AIM OF THE TASK
Put only the lines of the entries below, starting with the line that contains "Task: Click the" and going on through the line that contains "Action: click(x=750, y=42)", into a numbered list. Include both of those lines, skip any blank lines, and leave the pictures out.

INPUT RECORDS
*****
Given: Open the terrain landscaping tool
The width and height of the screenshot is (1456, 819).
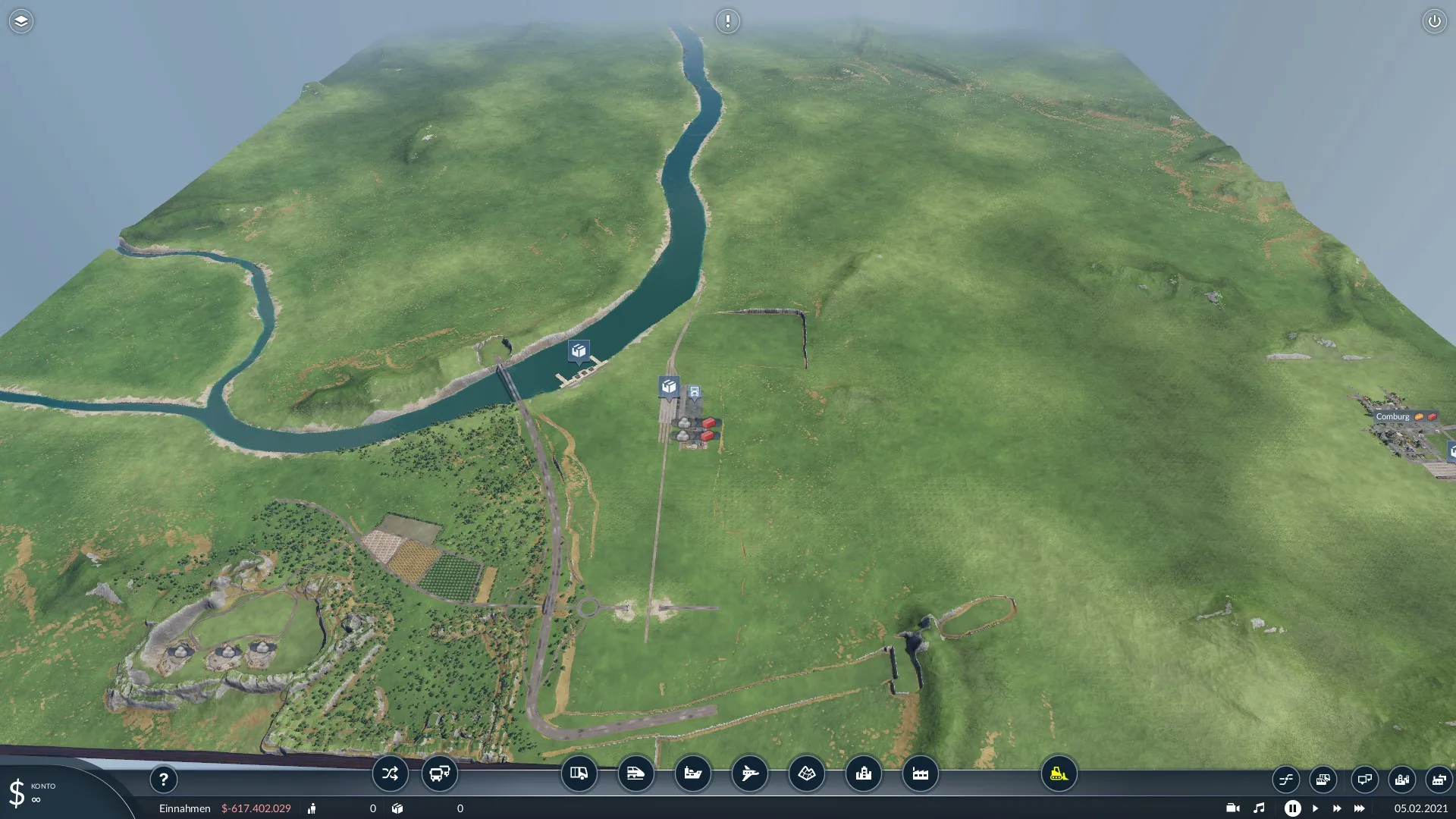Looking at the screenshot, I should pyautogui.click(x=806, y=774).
*****
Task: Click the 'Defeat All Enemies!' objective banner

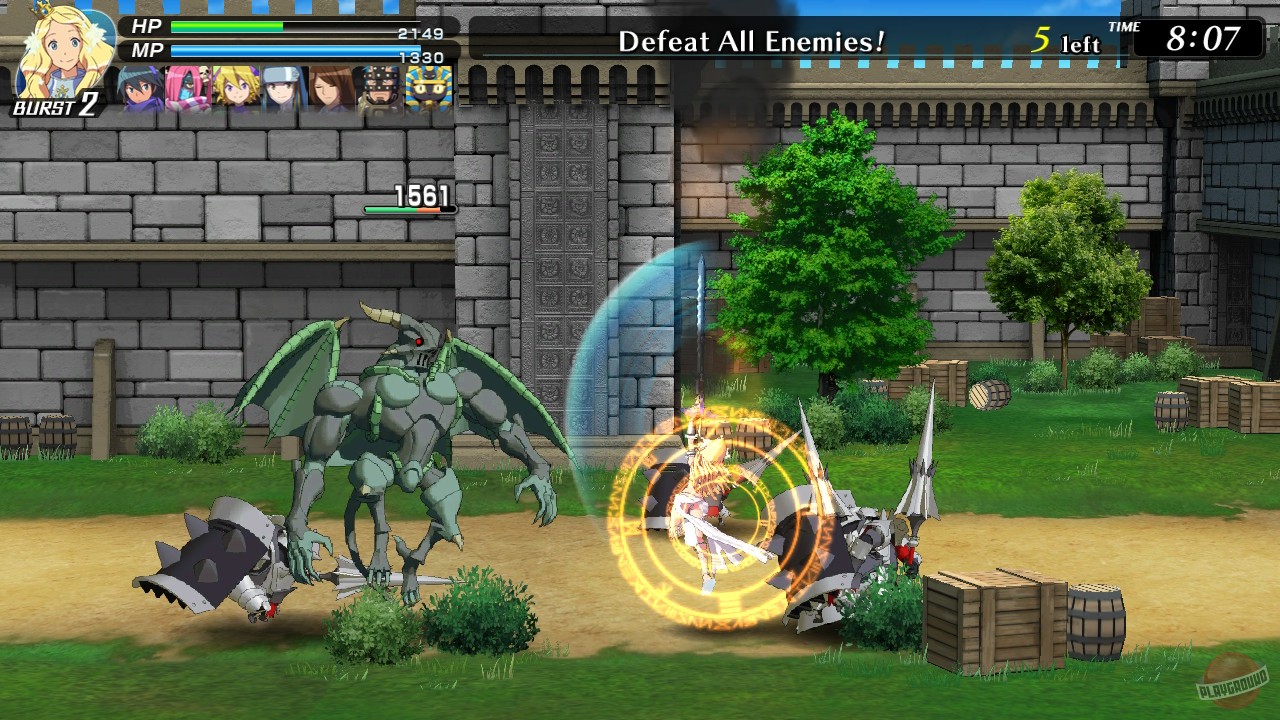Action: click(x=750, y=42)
*****
RESULT OF THE TASK
1. Task: Click the 'Defeat All Enemies!' objective banner
2. Action: click(x=750, y=42)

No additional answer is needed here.